- WORK TO DO -
Format every line of the records below as a numbered list, leaving out blank lines and the pictures.

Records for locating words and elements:
<<<<

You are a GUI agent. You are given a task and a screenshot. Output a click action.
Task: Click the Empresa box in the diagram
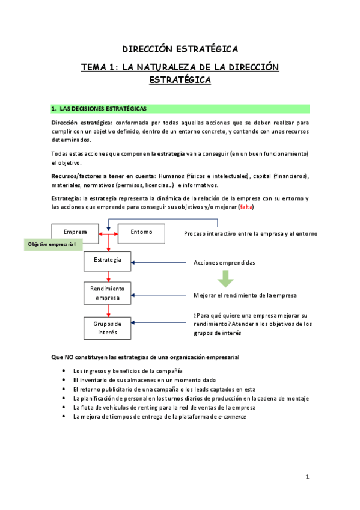75,232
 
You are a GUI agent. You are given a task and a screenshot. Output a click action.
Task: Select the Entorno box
140,232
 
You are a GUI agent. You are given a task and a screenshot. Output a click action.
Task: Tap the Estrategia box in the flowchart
108,260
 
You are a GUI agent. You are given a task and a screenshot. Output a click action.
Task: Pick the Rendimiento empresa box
108,293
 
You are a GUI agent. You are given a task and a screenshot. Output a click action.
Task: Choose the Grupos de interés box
108,328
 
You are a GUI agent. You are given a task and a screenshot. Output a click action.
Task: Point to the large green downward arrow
225,278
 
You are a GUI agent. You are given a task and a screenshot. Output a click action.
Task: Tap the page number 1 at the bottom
307,477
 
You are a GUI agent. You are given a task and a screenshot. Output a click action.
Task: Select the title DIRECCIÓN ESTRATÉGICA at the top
180,48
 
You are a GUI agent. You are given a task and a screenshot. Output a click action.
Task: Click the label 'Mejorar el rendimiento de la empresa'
245,296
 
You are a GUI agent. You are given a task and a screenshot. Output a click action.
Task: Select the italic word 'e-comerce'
232,416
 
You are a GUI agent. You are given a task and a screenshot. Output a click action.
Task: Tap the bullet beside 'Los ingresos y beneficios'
64,371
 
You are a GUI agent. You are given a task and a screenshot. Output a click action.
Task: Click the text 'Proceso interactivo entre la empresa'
250,233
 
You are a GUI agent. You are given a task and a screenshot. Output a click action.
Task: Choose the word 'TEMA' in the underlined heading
96,67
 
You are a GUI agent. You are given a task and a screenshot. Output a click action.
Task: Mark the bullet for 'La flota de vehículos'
64,407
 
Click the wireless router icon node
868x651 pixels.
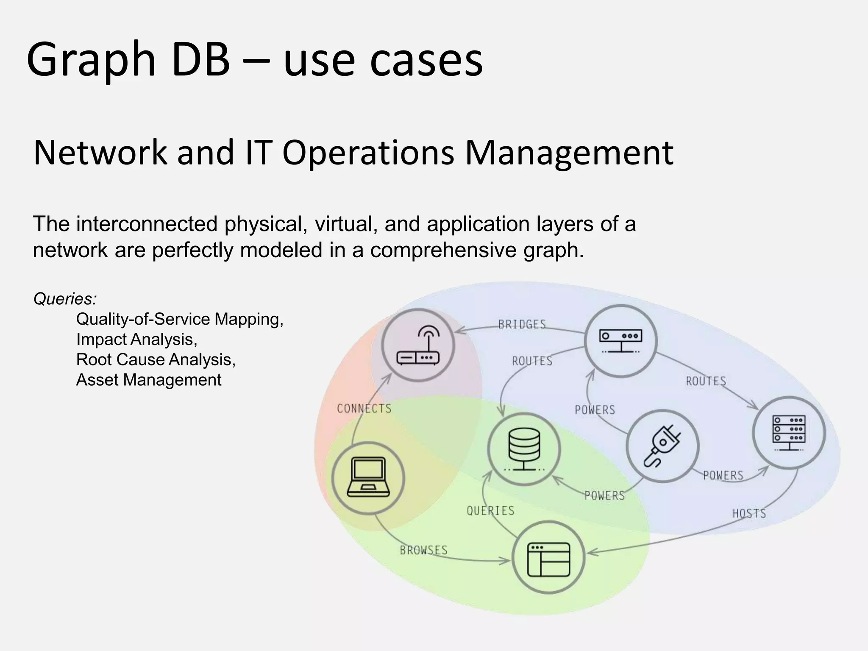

>>>>

- SOLUTION -
1. You are a GUI agent. You are given a task and a screenshot. Output a click action.
2. Task: Click the Empresa box in the diagram
3. 75,232
4. You are a GUI agent. You are given a task and a screenshot. Output a click action.
5. Task: Select the Entorno box
6. 140,232
7. You are a GUI agent. You are given a task and a screenshot. Output a click action.
8. Task: Tap the Estrategia box in the flowchart
9. 108,260
10. You are a GUI agent. You are given a task and a screenshot. Output a click action.
11. Task: Pick the Rendimiento empresa box
12. 108,293
13. You are a GUI agent. You are given a task and a screenshot. Output a click action.
14. Task: Choose the Grupos de interés box
15. 108,328
16. You are a GUI agent. You are given a task and a screenshot. Output a click action.
17. Task: Point to the large green downward arrow
18. 225,278
19. You are a GUI agent. You are given a task and a screenshot. Output a click action.
20. Task: Tap the page number 1 at the bottom
21. 307,477
22. You are a GUI agent. You are given a task and a screenshot. Output a click action.
23. Task: Select the title DIRECCIÓN ESTRATÉGICA at the top
24. 180,48
25. You are a GUI agent. You are given a task and a screenshot. Output a click action.
26. Task: Click the label 'Mejorar el rendimiento de la empresa'
27. 245,296
28. You are a GUI agent. You are given a task and a screenshot. Output a click action.
29. Task: Select the italic word 'e-comerce'
30. 232,416
31. You are a GUI agent. You are given a task and a screenshot. Output a click action.
32. Task: Tap the bullet beside 'Los ingresos y beneficios'
33. 64,371
34. You are a GUI agent. You are given a task and a screenshot. Output a click action.
35. Task: Click the text 'Proceso interactivo entre la empresa'
36. 250,233
37. You are a GUI agent. You are given a task and a screenshot. Output a click action.
38. Task: Choose the word 'TEMA' in the underlined heading
39. 96,67
40. You are a GUI agent. You are given a task and a screenshot. Output a click action.
41. Task: Mark the bullet for 'La flota de vehículos'
42. 64,407
43. Click the wireless router icon node
44. 868x651 pixels.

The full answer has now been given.